Segment Start: Records provided

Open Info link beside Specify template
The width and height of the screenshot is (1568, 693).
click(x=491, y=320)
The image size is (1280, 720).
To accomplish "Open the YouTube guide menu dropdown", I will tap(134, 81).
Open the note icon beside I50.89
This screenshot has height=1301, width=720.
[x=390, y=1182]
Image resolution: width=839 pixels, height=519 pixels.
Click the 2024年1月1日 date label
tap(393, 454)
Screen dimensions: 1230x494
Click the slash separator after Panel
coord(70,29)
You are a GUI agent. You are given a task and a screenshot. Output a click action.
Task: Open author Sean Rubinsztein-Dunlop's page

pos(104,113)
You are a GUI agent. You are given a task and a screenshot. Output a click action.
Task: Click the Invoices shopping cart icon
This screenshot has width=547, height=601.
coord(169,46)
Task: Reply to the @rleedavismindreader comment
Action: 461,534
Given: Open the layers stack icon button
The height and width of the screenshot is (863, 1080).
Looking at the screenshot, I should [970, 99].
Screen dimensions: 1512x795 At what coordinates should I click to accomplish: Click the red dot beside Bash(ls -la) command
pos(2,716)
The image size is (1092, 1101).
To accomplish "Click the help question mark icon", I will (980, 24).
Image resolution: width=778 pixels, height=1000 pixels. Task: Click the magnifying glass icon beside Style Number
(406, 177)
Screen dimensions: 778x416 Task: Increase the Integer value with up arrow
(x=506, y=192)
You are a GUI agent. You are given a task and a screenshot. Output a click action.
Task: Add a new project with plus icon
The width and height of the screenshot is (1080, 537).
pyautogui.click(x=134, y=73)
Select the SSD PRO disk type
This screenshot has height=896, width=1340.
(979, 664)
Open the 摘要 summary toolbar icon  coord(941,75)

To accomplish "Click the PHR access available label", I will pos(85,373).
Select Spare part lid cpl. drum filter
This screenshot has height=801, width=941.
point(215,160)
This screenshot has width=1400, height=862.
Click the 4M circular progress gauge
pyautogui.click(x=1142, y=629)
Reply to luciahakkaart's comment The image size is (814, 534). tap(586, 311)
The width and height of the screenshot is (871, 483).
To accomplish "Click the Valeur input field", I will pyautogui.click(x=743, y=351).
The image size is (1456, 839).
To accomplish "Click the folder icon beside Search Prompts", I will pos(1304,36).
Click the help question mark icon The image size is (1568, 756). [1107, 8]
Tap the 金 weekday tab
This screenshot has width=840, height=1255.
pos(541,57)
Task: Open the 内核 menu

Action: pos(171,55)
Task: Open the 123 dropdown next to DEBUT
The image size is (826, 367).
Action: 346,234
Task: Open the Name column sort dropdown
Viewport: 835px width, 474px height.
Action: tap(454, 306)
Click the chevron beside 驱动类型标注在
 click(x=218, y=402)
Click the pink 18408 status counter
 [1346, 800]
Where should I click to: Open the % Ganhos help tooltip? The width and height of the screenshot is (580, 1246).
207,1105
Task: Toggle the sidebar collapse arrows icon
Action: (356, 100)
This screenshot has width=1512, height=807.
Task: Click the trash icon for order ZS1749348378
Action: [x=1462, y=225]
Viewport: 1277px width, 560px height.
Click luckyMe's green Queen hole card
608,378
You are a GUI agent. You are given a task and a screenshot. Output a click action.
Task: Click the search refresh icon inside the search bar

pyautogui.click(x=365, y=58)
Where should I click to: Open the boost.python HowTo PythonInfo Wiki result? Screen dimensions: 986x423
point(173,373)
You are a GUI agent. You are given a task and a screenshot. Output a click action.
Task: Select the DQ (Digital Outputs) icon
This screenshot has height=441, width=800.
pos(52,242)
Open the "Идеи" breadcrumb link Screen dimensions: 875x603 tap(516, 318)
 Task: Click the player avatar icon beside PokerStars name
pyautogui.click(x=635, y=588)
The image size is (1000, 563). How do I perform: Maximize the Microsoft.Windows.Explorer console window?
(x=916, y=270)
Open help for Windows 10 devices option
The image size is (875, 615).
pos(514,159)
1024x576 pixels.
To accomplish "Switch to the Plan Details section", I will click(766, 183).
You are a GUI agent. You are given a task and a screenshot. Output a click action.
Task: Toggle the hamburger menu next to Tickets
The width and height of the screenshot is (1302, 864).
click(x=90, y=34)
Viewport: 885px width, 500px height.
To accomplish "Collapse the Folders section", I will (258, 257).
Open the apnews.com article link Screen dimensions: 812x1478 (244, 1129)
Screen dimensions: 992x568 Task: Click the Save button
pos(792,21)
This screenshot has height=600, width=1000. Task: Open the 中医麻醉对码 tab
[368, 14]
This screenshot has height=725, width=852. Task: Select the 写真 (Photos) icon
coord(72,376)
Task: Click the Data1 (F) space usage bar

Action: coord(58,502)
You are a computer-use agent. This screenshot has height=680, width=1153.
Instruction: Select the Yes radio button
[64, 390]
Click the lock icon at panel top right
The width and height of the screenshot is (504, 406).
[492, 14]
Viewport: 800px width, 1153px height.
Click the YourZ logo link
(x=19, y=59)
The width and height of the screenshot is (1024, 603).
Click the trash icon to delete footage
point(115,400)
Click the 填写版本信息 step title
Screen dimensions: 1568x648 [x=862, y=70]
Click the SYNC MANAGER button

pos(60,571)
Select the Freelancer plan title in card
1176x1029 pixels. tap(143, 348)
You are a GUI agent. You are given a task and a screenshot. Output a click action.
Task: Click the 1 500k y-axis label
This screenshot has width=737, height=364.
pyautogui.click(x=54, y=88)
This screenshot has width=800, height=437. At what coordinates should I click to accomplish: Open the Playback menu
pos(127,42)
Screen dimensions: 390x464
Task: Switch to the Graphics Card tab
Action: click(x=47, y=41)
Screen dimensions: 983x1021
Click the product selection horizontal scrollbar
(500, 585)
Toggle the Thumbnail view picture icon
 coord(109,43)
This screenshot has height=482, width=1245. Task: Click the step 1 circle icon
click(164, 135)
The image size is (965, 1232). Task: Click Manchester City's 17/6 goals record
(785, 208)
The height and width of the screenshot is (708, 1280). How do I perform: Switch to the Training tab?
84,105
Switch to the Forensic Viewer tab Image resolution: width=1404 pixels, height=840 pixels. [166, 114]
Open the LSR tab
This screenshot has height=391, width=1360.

Segment End: Records provided

Your answer should be all lines from the data that contain "section".

Response below
To accomplish "Switch to the Plan Details section", I will click(766, 183).
To accomplish "Collapse the Folders section", I will (258, 257).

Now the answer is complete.